Saliva analysis; Drug detection; Buprenorphine; Point-ofcare; SERS; Veterans
Since Operation Iraqi Freedom and Operation Enduring Freedom, there has been a significant increase in the use of opioids, such as OxyContin and Vicodin, by United States military personnel. In 2014, the Department of Veterans Affairs Office of the Inspector General (DVAOIG) reported just over 442,000 veterans receiving opioid treatment. Over 90% of these patients were diagnosed with pain or mental health issues, such as post-traumatic stress disorder, and nearly 60% with both [1]. In 2015, ~68,000 of the veterans taking opioids were characterized as having substance-use disorders (SUDs) [2].

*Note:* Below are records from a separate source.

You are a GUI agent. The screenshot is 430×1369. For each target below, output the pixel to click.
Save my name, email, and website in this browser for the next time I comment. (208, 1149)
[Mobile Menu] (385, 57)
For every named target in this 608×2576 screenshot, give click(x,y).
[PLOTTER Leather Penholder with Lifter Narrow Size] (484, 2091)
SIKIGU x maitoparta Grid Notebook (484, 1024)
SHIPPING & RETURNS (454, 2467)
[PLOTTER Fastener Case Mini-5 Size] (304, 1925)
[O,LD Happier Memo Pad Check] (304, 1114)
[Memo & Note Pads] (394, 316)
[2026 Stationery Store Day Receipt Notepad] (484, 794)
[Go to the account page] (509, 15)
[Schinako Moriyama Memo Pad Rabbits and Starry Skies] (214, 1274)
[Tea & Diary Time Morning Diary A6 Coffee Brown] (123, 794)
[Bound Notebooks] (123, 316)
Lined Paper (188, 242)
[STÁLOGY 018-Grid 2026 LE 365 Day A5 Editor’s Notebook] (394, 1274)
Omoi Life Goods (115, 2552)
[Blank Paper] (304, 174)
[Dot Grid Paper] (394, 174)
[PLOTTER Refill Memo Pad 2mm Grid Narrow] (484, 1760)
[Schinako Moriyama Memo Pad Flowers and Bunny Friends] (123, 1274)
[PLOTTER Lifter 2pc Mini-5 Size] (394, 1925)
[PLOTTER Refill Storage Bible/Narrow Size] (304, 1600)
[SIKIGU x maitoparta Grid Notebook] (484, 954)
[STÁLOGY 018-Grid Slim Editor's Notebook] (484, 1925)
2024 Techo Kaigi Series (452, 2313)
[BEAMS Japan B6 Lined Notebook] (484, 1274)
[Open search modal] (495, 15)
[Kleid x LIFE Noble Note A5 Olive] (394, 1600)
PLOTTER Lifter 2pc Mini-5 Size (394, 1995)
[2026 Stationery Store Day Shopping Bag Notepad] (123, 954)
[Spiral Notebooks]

In an effort to reduce current and future SUD patients, Veterans Affairs (VA) hospitals expanded the use of drugs to reduce opioid dependence and side effects [3,4]. One of the most successful medications for opioid treatment is buprenorphine. It has 25-40 times the potency of morphine [5], and is considerably less addictive. In 2003 the FDA approved this drug for office treatment by physicians. However, opioid treatments are not effective if patients discontinue medications or give in to withdrawal symptoms and re-initiate drug use. This is not uncommon, since most patients are not hospitalized and often treated as outpatients. In effect, it is the patient’s responsibility to take treatment drugs according to the prescribed schedule. Consequently, the VA Clinical Practice Guideline calls for initial and frequent urine drug testing to identify discontinuation of medications or any recurrence of drug use, and adjust treatment appropriately. However, the 2014 DVAOIG report indicates that a very low percent of veterans take the follow-up urine tests [1]. This low percentage may be attributed to the clinical setting and methods used to analyze urine [1].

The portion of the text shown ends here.